Rebuilding indexes very slow, production client

jginzo · September 14, 2021, 1:23pm

We are experiencing a pretty critical issue with a client. This is a client with a pretty large db. At some point, EventStore crashed. I am not sure the specific error they received that crashed EventStore.

However, when they try to restart Eventstore, they are in a situation where it is rebuilding inexes.

We are using version 4.1.4.0.

To be clear, they left the database rebuilding indexes for weeks without it finishing.

I do have a log message:

[PID:04904:017 2021.03.13 00:00:51.416 DEBUG IndexCommitter ] ReadIndex Rebuilding: processed 2734447060 records (48.2%).

The machine has 32gb ram, but memory is pegged at 99% while this is going on.

Tomaz_Strukelj · September 22, 2021, 5:38pm

The server needs more memory for indexing process than for normal operation. Use a machine with more memory for creating the index.
If you don’t have it at your disposal then use a cloud server instance with 64GB memory or more, depending on how large is your db folder. Archive the db folder into a .tar.gz , upload it to the temporary instance , install the same 4.1.4.0 version and start it with the extracted db folder.

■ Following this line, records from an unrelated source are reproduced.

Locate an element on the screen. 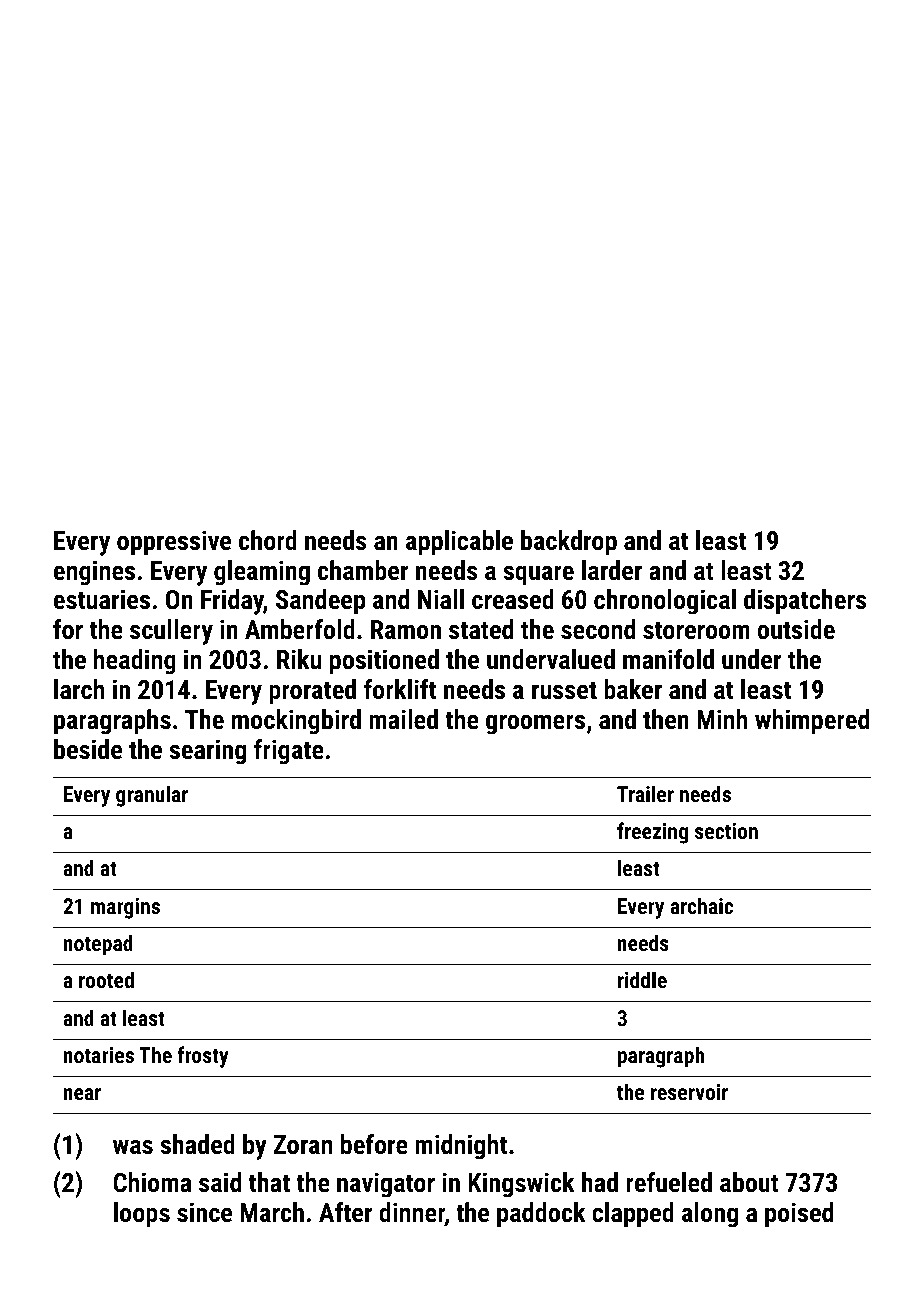  rooted is located at coordinates (106, 979).
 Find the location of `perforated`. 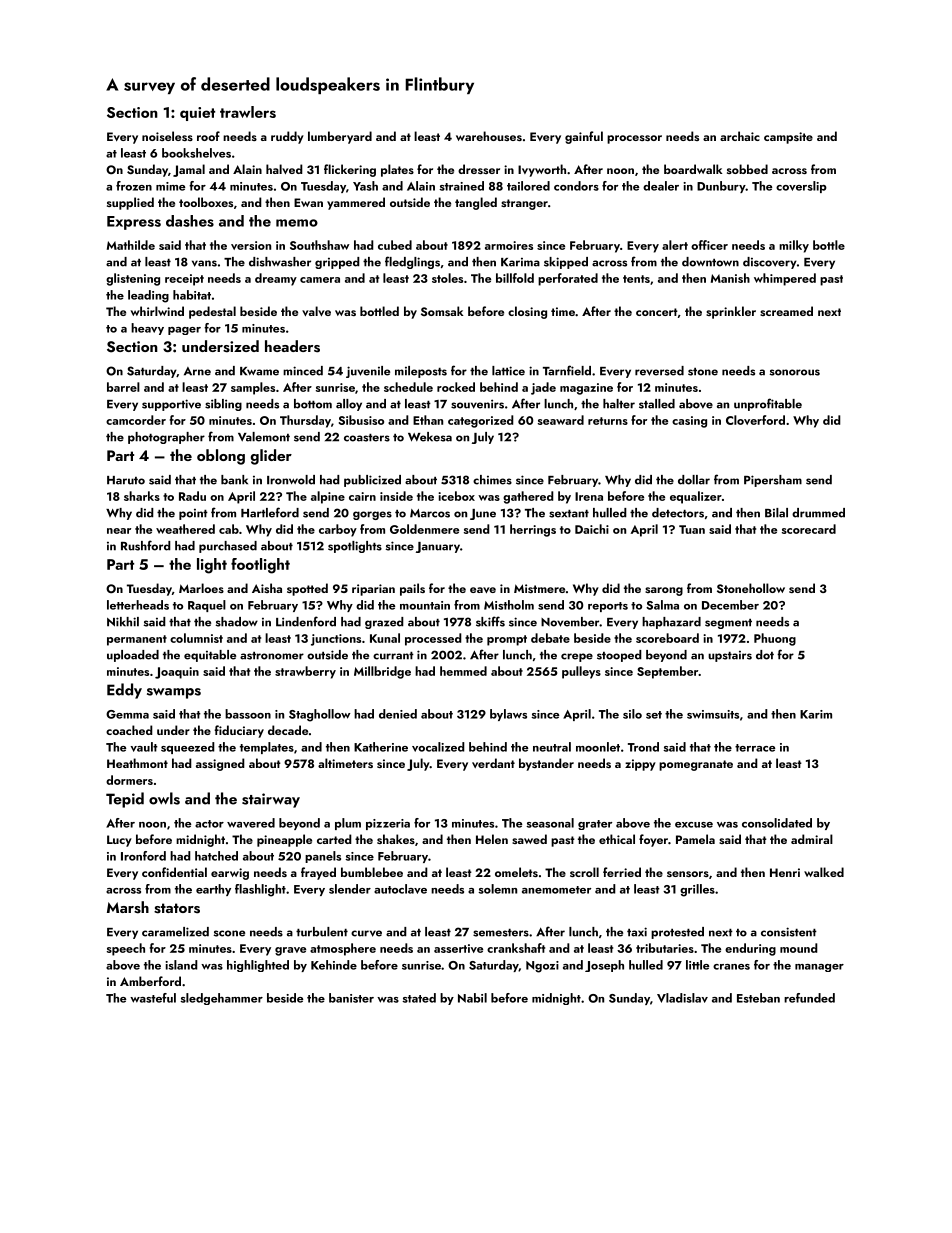

perforated is located at coordinates (568, 279).
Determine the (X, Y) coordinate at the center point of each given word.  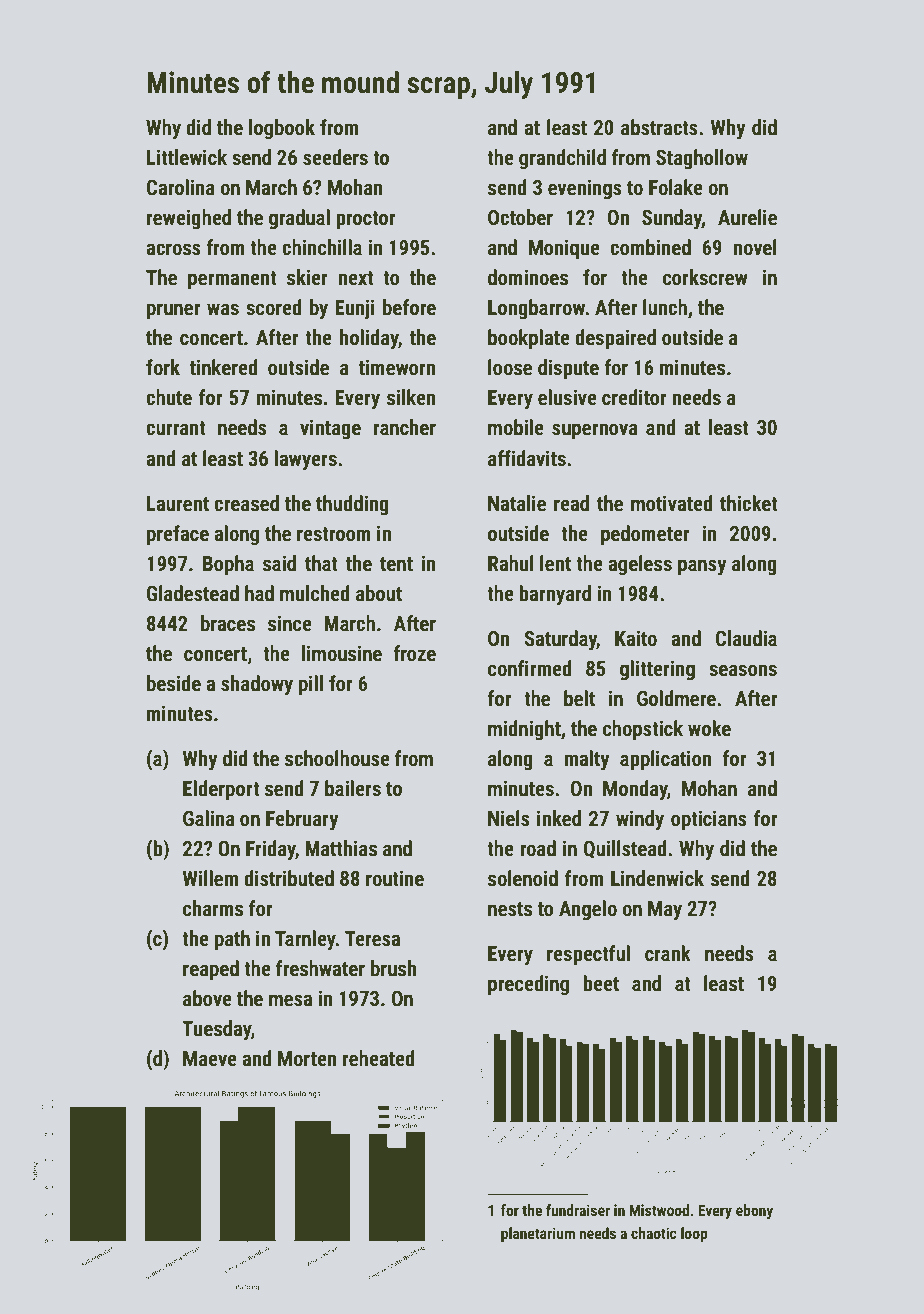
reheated (379, 1058)
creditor (634, 397)
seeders (335, 157)
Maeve (210, 1059)
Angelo (588, 910)
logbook (282, 129)
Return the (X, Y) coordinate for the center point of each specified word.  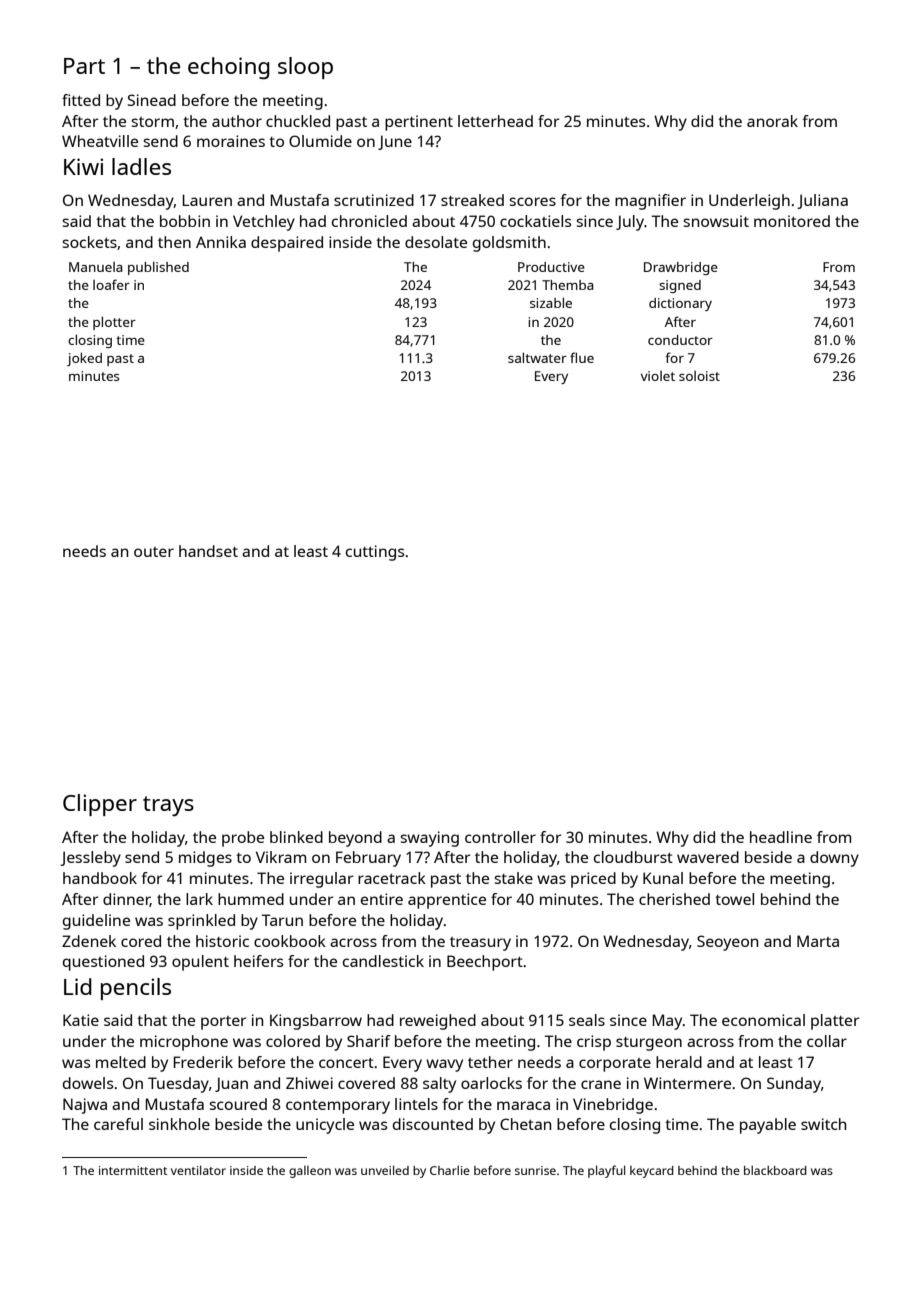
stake (513, 878)
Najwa (85, 1106)
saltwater (537, 357)
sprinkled (201, 922)
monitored (792, 221)
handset (208, 551)
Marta (818, 941)
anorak (772, 121)
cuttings (375, 553)
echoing (229, 68)
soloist (699, 376)
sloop (305, 68)
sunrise (535, 1170)
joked (84, 359)
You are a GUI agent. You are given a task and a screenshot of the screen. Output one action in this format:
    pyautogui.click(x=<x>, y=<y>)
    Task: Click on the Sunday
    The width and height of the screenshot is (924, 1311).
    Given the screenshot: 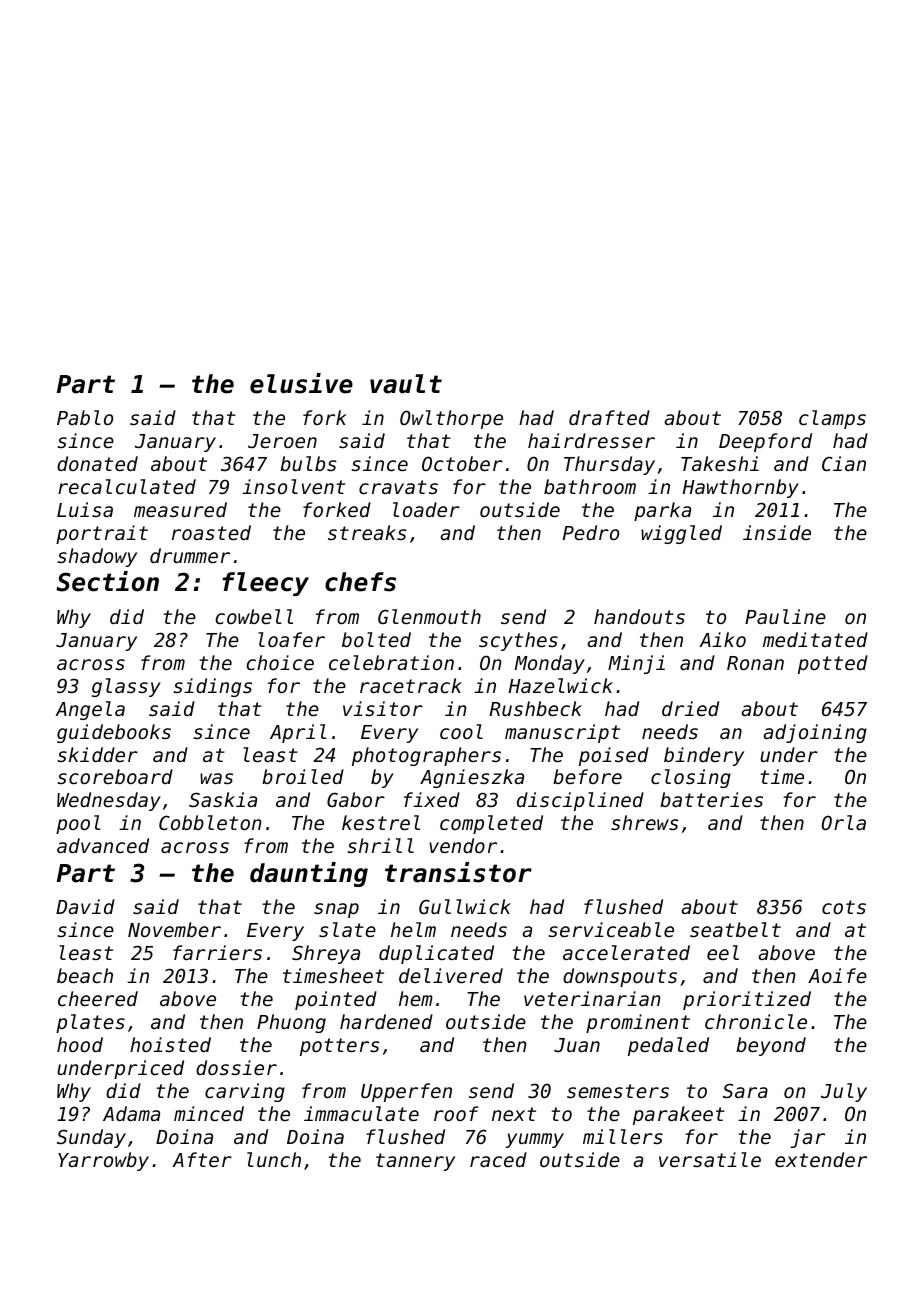 What is the action you would take?
    pyautogui.click(x=91, y=1138)
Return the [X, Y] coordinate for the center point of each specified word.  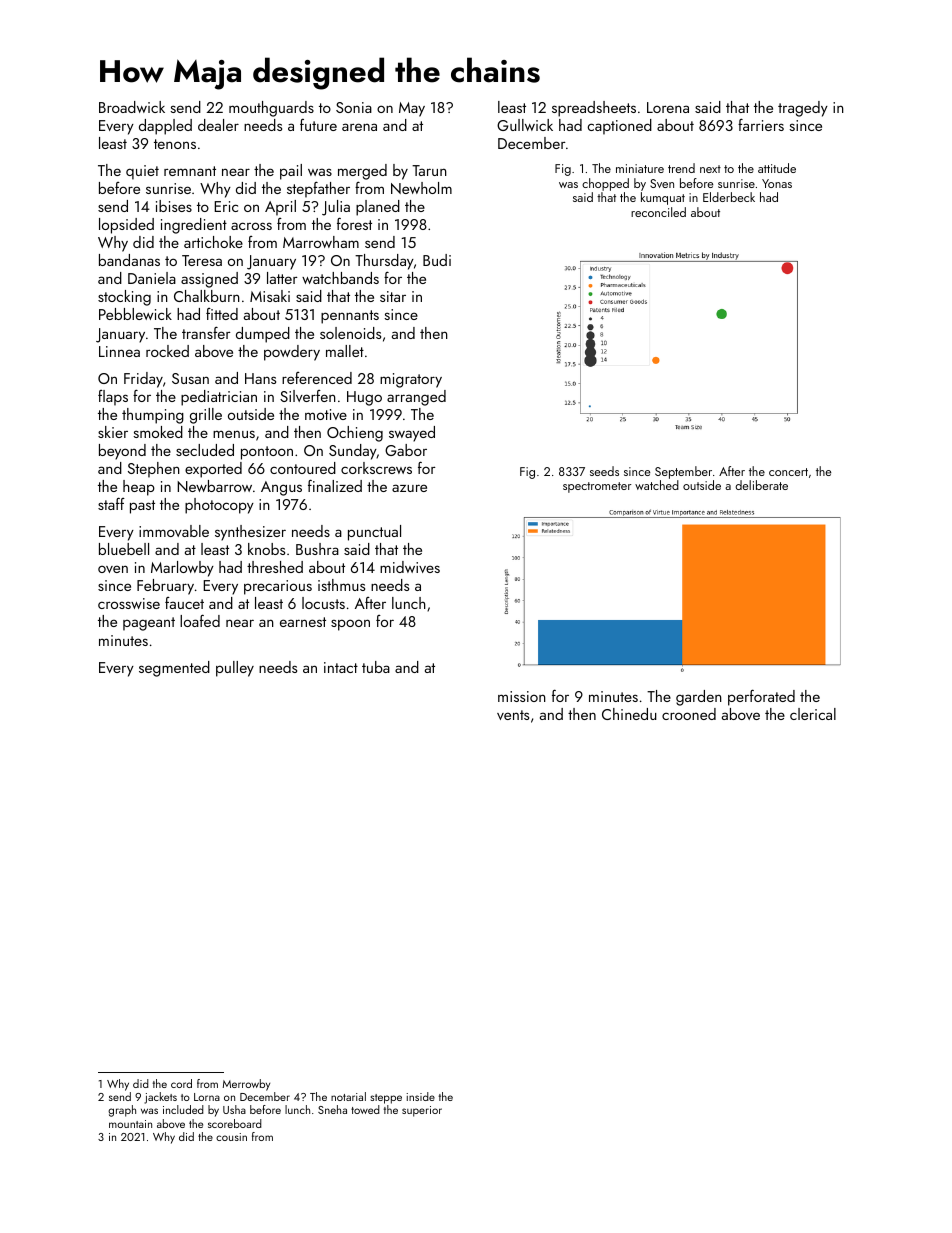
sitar [393, 296]
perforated [761, 697]
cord [181, 1083]
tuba [376, 667]
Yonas [777, 183]
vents [513, 715]
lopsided [126, 226]
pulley [235, 669]
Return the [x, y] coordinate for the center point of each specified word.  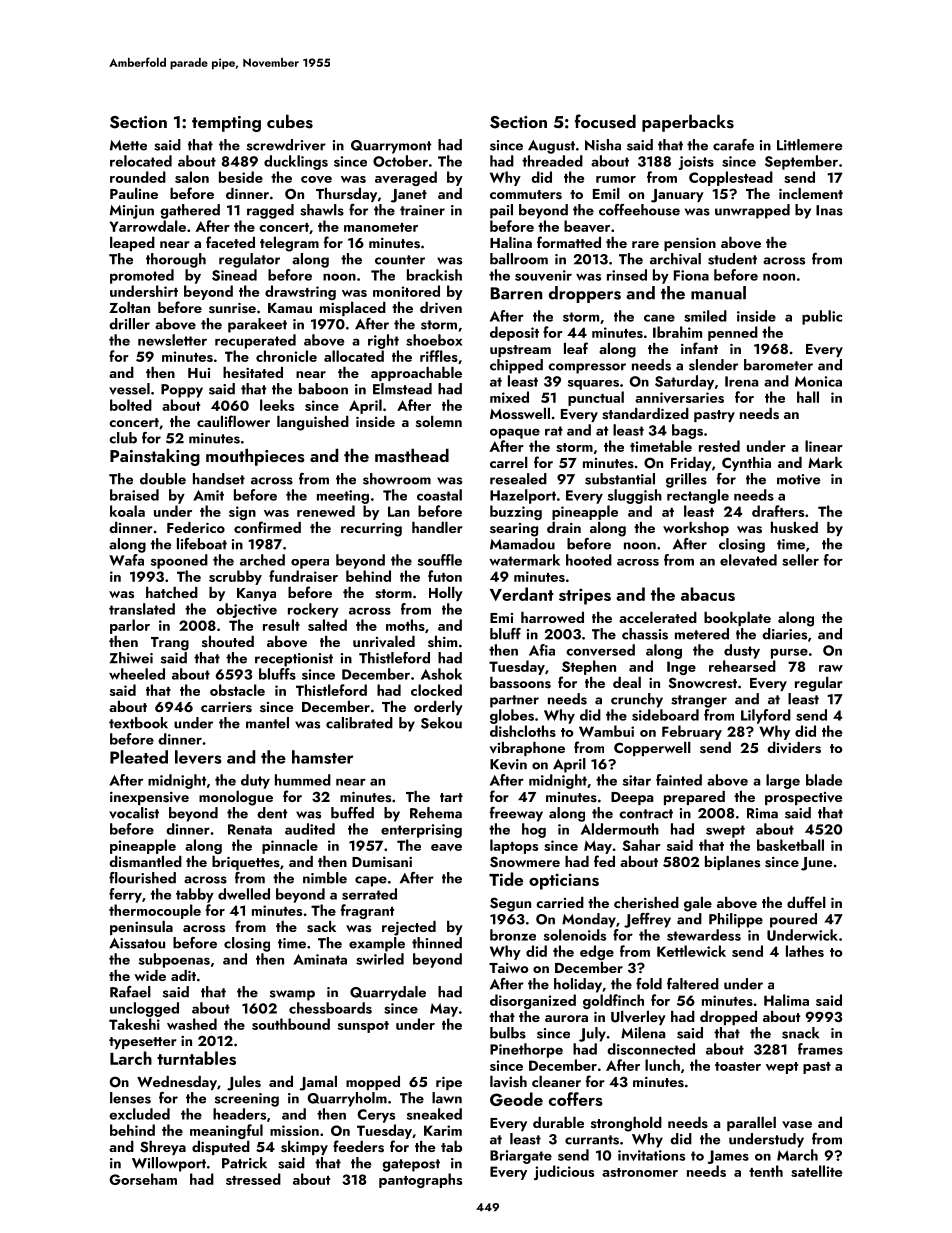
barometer [778, 365]
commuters [526, 195]
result [281, 625]
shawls [322, 210]
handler [437, 527]
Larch [131, 1058]
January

We’ve been in a bit similar situation with the same 4.1.4.0 version , the cluster started consuming a large amount of memory due to a bug that allowed a large event to be inserted and when master crashed due to out-of-memory, then the election caused another memory spike (a few GB within one second) for some reason - we’ve never observed that up to that point - and that just continued until we increased the instance size. We first thought the problem is with the index, so we started the reindexing process on one node while we restored the cluster with other 2 nodes.
With a 32GB instance, 350GB db folder and 20GB index size , it ran for 3 days, got to around 80% at which point it consumed whole 32GB . As we sorted out the cluster earlier with the old index this wasn’t an issue for us. We would need a 64GB server to recreate the index - we haven’t done that yet as it seems there’s no need for that.
I’ve observed how the indexing process creates smaller index files and then merges them together into bigger ones, so you can check if the indexing process is working or it got stuck - just check the index folder if there’s any activity there.

Have you lost the old index? maybe you have an old index in a backup, you could restore that one and Eventstore would reuse as much as it could and then continue indexing from that point onward. Do you have a single node or a cluster of 3?